The second point could probably be used to come up with a smaller representation of your DB. I’m not sure how normalised your data is at the moment, but generally address DBs tend to have much of the address in text, which is then mostly duplicated many times over and over. This is not a very efficient way of storing things, and if this is true of your DB, it could probably be represented in a much more compact file (a quick test might be to ZIP or RAR the DB to see if there’s much duplication in it, although the distribution of data might mean that these algorithms don’t help as much as they could). Aside – if street numbers are being mixed with street names as text, I’m guessing a lot could be done to optimise the DB for indexing.
TL;DR: Yes, theoretically, you could get some benefits out of moving the data to the client side.

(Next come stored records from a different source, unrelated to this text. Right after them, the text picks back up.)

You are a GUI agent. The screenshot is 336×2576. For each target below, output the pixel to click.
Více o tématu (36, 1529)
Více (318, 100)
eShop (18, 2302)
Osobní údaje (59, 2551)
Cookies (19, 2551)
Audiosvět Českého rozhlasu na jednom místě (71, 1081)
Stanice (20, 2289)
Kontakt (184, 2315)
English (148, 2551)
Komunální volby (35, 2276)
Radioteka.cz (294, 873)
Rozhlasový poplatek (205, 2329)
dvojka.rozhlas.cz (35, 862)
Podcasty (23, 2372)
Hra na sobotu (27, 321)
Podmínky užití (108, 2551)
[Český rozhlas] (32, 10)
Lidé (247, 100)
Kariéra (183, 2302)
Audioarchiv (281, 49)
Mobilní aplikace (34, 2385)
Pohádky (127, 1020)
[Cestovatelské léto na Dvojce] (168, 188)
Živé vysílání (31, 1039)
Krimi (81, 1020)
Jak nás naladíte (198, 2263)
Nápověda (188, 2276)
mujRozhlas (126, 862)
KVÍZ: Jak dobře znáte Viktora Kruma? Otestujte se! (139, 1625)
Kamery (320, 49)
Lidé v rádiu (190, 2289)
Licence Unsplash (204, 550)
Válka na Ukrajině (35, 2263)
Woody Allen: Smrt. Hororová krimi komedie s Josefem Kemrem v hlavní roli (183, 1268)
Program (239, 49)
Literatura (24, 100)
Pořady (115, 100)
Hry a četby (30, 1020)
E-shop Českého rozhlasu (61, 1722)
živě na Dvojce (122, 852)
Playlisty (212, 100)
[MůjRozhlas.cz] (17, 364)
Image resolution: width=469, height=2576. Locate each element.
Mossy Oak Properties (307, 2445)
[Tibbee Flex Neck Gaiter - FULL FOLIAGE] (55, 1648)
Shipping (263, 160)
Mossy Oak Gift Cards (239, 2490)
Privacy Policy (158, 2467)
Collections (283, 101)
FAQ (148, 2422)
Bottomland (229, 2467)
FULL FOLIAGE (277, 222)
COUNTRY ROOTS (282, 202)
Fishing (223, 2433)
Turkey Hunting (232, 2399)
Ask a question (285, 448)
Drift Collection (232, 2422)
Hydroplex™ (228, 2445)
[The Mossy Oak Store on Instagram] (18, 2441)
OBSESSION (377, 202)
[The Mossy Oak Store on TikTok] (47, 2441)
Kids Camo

Practically, however, you’re probably far better off just batching your queries, or using any of the other great ideas already posted.
You will run into troubles if you try to use python lists for this kind of job. You will have a big memory overhead which is likely to prevent you to do anything useful with your data.
You should check Arrays (http://docs.python.org/2/library/array.html) or if you can numpy (http://numpy.scipy.org/).
If you still can’t load all your data into memory, you can try to process it by chunks to limit the number of queries.